憎しみの連鎖
2015年02月05日
後藤健二さんのことを思うといまだに涙が止まらない。
「自己責任」という人がいるが、そんなことは分かっている。ご本人もそう言ってみえたのだから。湯川遥菜さんの方は「自業自得」だなどという声も聞こえるが、確かに彼は事業に失敗し、経歴に箔をつけるためにシリア入りしたという事情もあったようだが、「自業自得」で片付けられてしまっては、少なくともそんな湯川さんを助けるためでもあった後藤さんの行為が浮かばれない。湯川さんは弱い人間であったのかもしれない、だけど私も皆さんも弱い人間でしょ? 後藤さんもあるいはそうであったかもしれません。しかし、拘束された後の彼の一連の行動は、真に勇気に溢れたものであったはずです。
後藤健二さんの声に対して真偽の鑑定が2分してるようですが、後藤さんが声明の読み上げを拒否したがゆえに、別人が読み上げ音声を加工したたため、静止画しか流せなかったと考えるのが順当なのではないでしょうか。そうすると、最初の動画で、まばたきによるモールス信号で「みすてろ」「たすけるな」とメッセージを送ったという説も信憑性を帯びてきます。

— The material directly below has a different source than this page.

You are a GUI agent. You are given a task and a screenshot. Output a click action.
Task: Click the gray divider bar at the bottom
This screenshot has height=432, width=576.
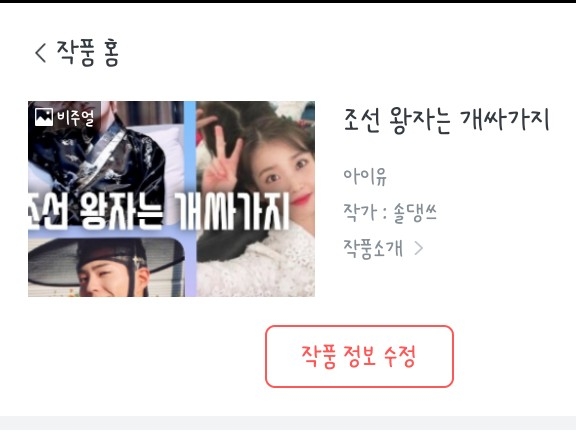tap(288, 424)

宗教的な背景をもたない典型的な日本人である後藤さんの、無私で悟りの境地に達していたであろうと思われる姿、あるいはイスラム国の傭兵にさえも同情の念をいだいていたと思しき視線は、彼らがたてた刃(やいば)以上の鋭さで、彼ら自身の深層の部分に何かを突きつけたにちがいありません。

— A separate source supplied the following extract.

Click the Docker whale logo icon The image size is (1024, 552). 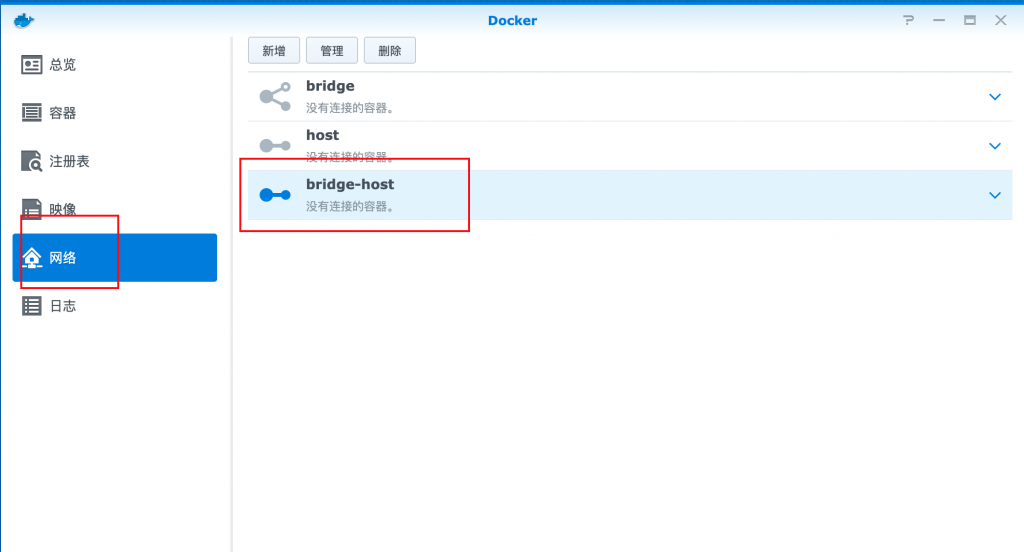pyautogui.click(x=24, y=20)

そこに、カリフ制国家を設立するための(グローバル)ジハードの手段として、斬首すらも正当と見なしているイスラム国を、解体に導く鍵があるのではないでしょうか。短絡的に武力で制圧するのには限度があるはずです。今こそ、我々日本人を含めた世界の人々の人智を集約し、ソフトパワーを極め、解決していく他に、この愚かな蛮行を、そして憎悪の連鎖を断ち切る術はないのではないでしょうか。